As she spoke, he noticed a tray of bloody doves on the counter behind her.

She followed his gaze. “I took a little psychic walk not too long after our meeting,” she began to explain. “I wanted to see if I could find some of the larger nests of beasties in the world, and I realized that many of these threats showed no signs of even being on the planet.”

She held up a finger before he could start to question.

“Until they were,” she added.

“They weren’t here, until they were,” Aaron repeated, confused.

Lorelei nodded. “Exactly.”

“I don’t understand. Are you saying that they’re coming from someplace else?”

“Not all of them. There are always those random creatures hiding at the bottom of a mine shaft, or swimming in the deepest parts of the ocean, but the majority of these creatures are opening passages from another place to come here and raise some hell.”

“And then they go back to wherever?” Aaron asked.

“Most likely.”

“So what do you suggest? Can we find and close these passages?”

Lorelei leaned forward on her cane as she thought for a moment.

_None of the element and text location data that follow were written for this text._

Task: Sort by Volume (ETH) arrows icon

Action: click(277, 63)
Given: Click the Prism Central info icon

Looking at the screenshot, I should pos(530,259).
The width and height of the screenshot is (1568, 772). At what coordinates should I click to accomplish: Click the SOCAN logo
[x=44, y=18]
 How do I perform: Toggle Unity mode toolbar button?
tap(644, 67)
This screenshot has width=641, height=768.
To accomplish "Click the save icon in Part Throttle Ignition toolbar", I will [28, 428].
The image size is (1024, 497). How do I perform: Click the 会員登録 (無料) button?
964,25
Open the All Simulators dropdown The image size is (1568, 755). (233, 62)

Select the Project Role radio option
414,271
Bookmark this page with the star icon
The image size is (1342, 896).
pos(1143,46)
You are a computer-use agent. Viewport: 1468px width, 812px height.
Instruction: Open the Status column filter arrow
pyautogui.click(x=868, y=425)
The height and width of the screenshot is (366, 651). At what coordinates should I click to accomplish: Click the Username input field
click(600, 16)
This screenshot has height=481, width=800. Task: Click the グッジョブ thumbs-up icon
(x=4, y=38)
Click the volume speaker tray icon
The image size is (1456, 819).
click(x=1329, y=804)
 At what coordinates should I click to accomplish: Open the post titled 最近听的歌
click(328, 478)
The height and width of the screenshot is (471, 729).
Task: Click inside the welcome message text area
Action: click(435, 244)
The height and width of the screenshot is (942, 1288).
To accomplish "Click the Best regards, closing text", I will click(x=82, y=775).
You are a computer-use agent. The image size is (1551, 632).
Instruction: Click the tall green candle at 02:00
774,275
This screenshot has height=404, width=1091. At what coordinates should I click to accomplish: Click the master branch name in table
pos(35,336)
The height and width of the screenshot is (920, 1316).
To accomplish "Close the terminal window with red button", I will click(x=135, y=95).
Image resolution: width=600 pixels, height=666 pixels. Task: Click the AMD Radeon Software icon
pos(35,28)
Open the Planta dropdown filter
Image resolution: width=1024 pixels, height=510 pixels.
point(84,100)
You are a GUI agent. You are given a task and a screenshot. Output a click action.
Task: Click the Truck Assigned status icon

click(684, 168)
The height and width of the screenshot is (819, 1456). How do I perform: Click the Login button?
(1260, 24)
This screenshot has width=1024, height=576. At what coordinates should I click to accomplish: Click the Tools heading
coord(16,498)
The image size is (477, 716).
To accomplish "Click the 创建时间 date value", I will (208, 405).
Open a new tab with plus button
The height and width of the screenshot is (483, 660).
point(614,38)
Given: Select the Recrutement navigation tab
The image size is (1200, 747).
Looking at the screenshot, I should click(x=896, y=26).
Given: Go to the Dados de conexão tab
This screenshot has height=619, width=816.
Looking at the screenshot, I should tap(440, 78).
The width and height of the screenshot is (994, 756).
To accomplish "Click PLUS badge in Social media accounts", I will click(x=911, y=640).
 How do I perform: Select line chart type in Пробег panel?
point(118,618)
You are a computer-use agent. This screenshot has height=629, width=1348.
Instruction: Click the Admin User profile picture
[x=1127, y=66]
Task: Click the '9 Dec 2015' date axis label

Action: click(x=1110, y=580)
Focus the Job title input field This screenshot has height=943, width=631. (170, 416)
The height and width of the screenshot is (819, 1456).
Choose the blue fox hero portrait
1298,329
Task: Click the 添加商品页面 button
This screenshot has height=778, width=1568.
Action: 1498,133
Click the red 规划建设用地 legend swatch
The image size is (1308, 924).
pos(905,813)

Milton jumped from the lab table onto her arm and climbed back up to his place upon her shoulder.

“They’d probably just figure out how to open them again,” Lorelei said.

“Then we’ll have to stop them when they try to cross over,” Aaron stated.

“Yeah, I think that’s the best,” she said.

“When they open these passages, we’ll be waiting,” he said. “And we’ll see how much they like somebody going into their space.”

“Raising some hell on the other side,” Lorelei said with a smile.

“We’ll give those beasties a real reason to be afraid of us,” Aaron added.

He started to get down off the stool, remembering that there was someplace he needed to be.

“We’ll start tomorrow,” he told her. “We’ll split into teams so we can cover more area.”

“Sounds like a plan,” Lorelei replied with a smile.

Aaron started for the door, but then paused. “Anything on Jeremy or my father?” he asked.

“No,” she said. “But now that I have Dusty to help, there are a few locating spells that I want to try.”

Aaron was good with that answer. He felt in his gut that they hadn’t been deserted by either of the two, and he wanted to do everything in his power to see that the two men were found.

“And, Lorelei?”

She looked at him.

“Try to get some rest.”

The Archon magick user smiled her sly smile as she answered, “Aaron, you of all people know there’s no real rest for the wicked.”

*   *   *

Vilma had taken a shower, hoping that the hot water and soap would somehow wash her dream from her mind. But she met with little success.

She couldn’t get the kiss she’d shared with Jeremy in her
dream out of her head. That would teach her to slow down for a minute. She hadn’t even known she was falling asleep.

The dream had been strange. Jeremy had pursued her as they flew over some strange, almost futuristic city. She remembered feeling excitement as she flew—and as he got closer to catching her.